Dicono sia in congiunzione
con Venere e Giove.
È vero: si vedono bene.
Ma ora le nuvole gonfie
nascondono tutto: non resta
che qualche bagliore sfocato.
Tristezza inquieta.
Tu la conosci la vita?
Credi forse sia un mare piatto,
un cielo sempre sereno?
Non t’illudere: le nuvole esistono, e nere.


Lettera a Demetra

Cara Demetra,
camminavamo distratti, distanti nelle strade del nostro viaggio; passi nei passi, voci con altre che si
perdono nel grigio della notte. Sorrisi dimenticati nel vento che già se ne va. Profumi di donna e
odori di uomini forti che si mescolano come le acque di un fiume indiano. Suoni domestici che si
conoscono a naso; rumori indistinti di risa e piacere. Orgasmi di luce e di buio nel giorno del
dolore. Seducente il profumo della violenza d’amore. Camminavamo così, come stupide trottole
destinate soltanto a girare. Chi ci può fermare? Chi lo vuole? Chi deve farlo? Grandioso vortice di
vita che ci avvolge e ci strappa dalle paure. E poi, cosa temere? Forse di vivere? E perché poi?
Il profumo dei capelli appena lavati, aroma di balsamo dolce. Il chimico sapore del mascara.

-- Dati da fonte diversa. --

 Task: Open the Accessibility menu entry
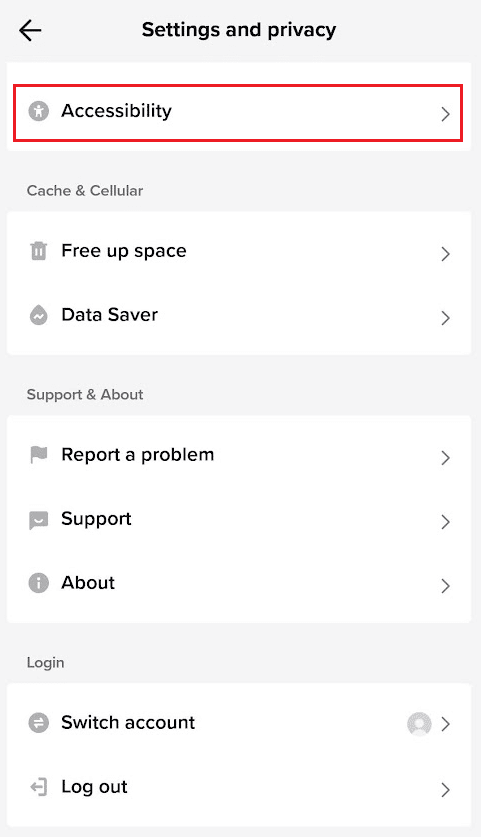[x=238, y=113]
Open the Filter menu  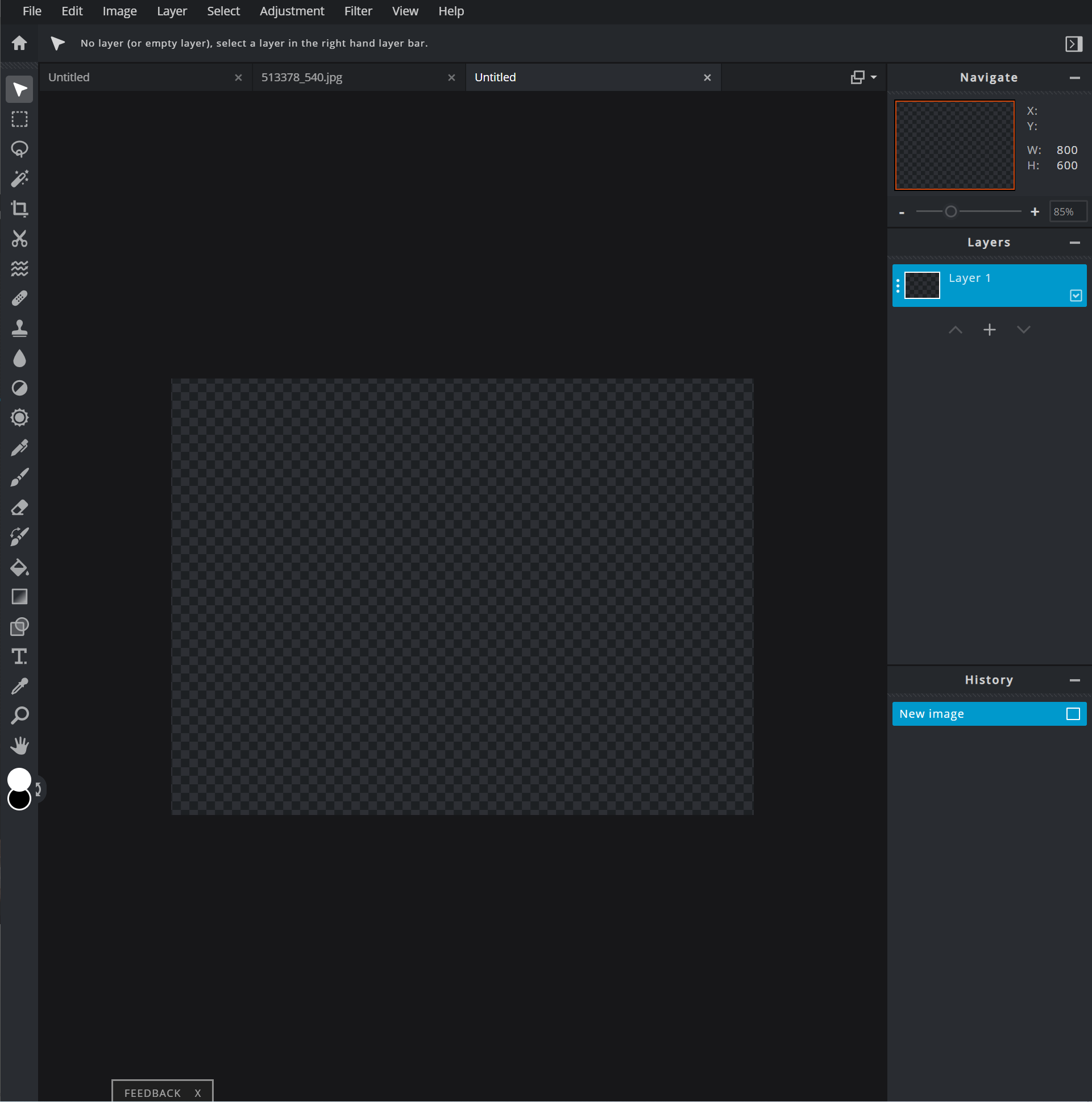(x=358, y=11)
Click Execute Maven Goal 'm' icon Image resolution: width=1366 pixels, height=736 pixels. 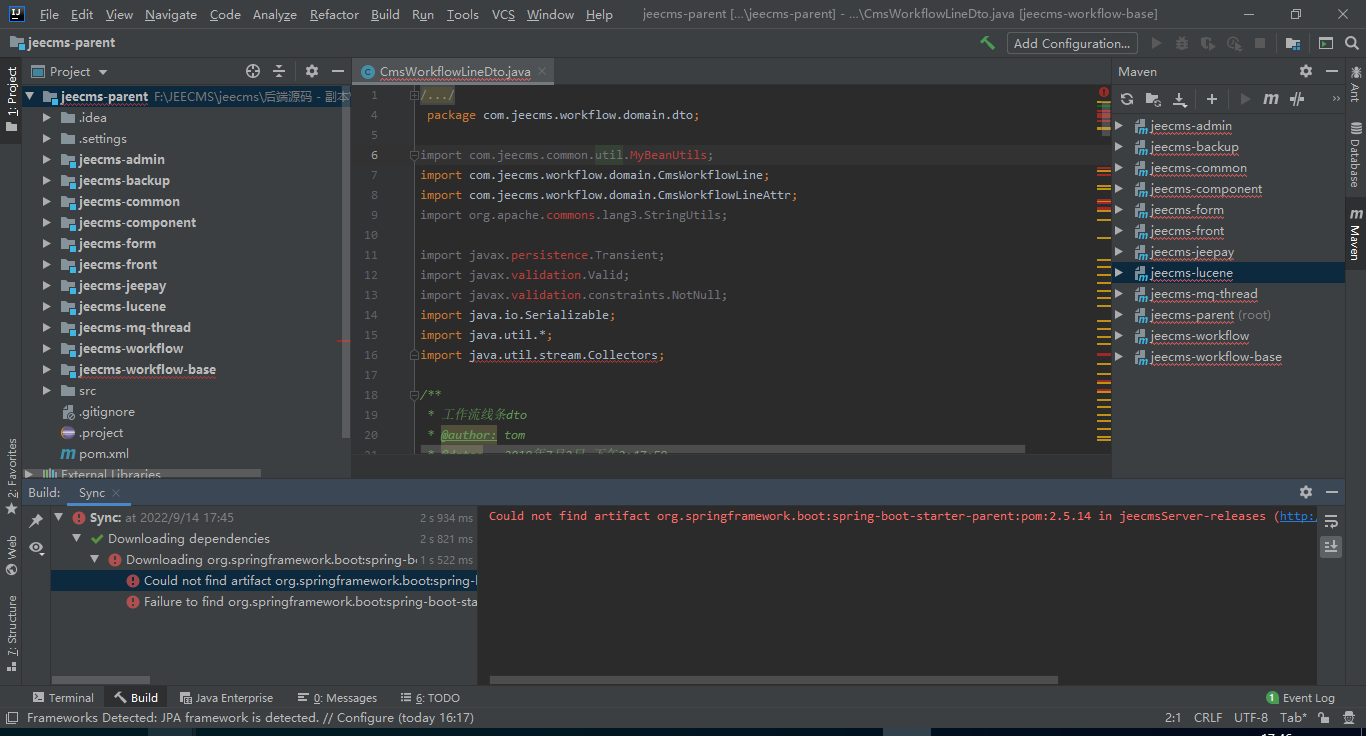coord(1271,99)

Camminavamo insieme senza saperlo. Cosa ci ha uniti? Lo strepitare della notte? O forse il silenzio
del giorno. I profumi ebbri dei corpi? O forse il piacere del dolore. Ho affidato il tuo nome alle
stelle.
Camminavamo, e le tue mani poi così, che scivolano imbarazzate nelle mani più esperte di un uomo
più grande, di un uomo che certo si sente già vecchio. Secchiate di tempera colorata su pareti
troppo bianche e luminose. Troppo bianche per essere vere. La vita non è diafana: lo sanno anche i
muri; lo sanno gli innumerevoli occhi curiosi che ci spiano appartati. Rossa, nera, blu, viola,
gialla. Cristo lo sa: inaccettabile un arcobaleno logico. Non esistono serie di luci cromatiche. Mille
sfumature diverse sovrapposte come foglie autunnali.

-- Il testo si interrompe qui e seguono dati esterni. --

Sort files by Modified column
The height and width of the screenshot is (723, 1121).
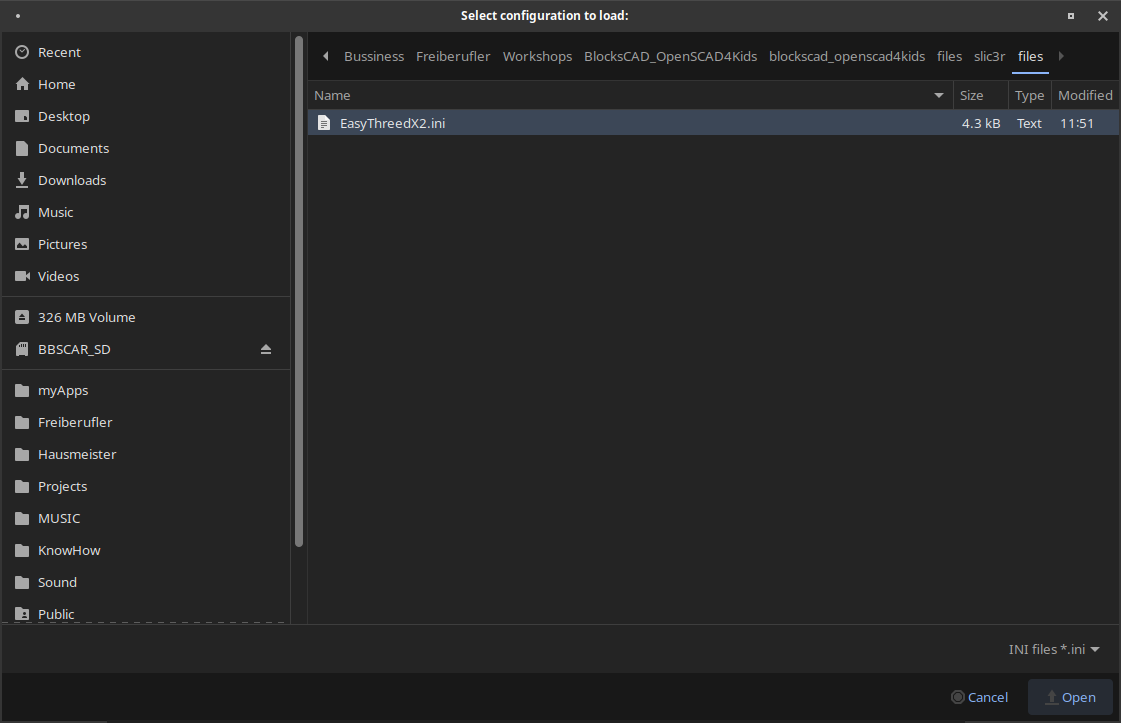1085,95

Il caldo rumore del tuo respiro affannato di piacere segreto. Camminavamo con passo sempre più
veloce, in un crescendo ripido di emozioni soffocate. Una corsa folle verso l’unica verità che ci
spaventa. Non riesco a fermare gli istanti: come acque impazzite scendono a dirotto tra pendii
scoscesi nelle valli della vita.
Camminavamo guardandoci appena, Demetra, lanciandoci timide occhiate tra i vetri appannati di
un bar parigino fatto di specchi luminosi. Lungo le navate deserte di una cattedrale gotica
stracolma di segreti nascosti. Nei prati verdi e marroni, ricchi di profumi inebrianti. Come le foglie
del tè. Come le distese interminabili dei campi di grano dorato.
Cosa ci ha spinti a sfidare la vita? Cosa ci ha fatto credere di essere immortali? Forse il tuo sorriso
rubato a una dea; forse le stelle – che raccolgono i nostri desideri. O l’odore acre del sesso. O,
forse, lo sguardo di un bambino impaurito che cerca il seno della madre, affamato. E cerca il suo
riso, riconoscendolo tra mille.
La perfezione di una dissonanza impreparata, forse, mi ha legato al tuo imperfetto sorriso già
degno d’amore. Abbiamo disperso nel tempo parole vuote e improbabili. Abbiamo sognato, distinti,
castelli misteriosi aperti alla grandezza incredibile della libertà. Il tuo genio di donna e la mia
passione di uomo ci hanno colti impreparati per le difficoltà della vita.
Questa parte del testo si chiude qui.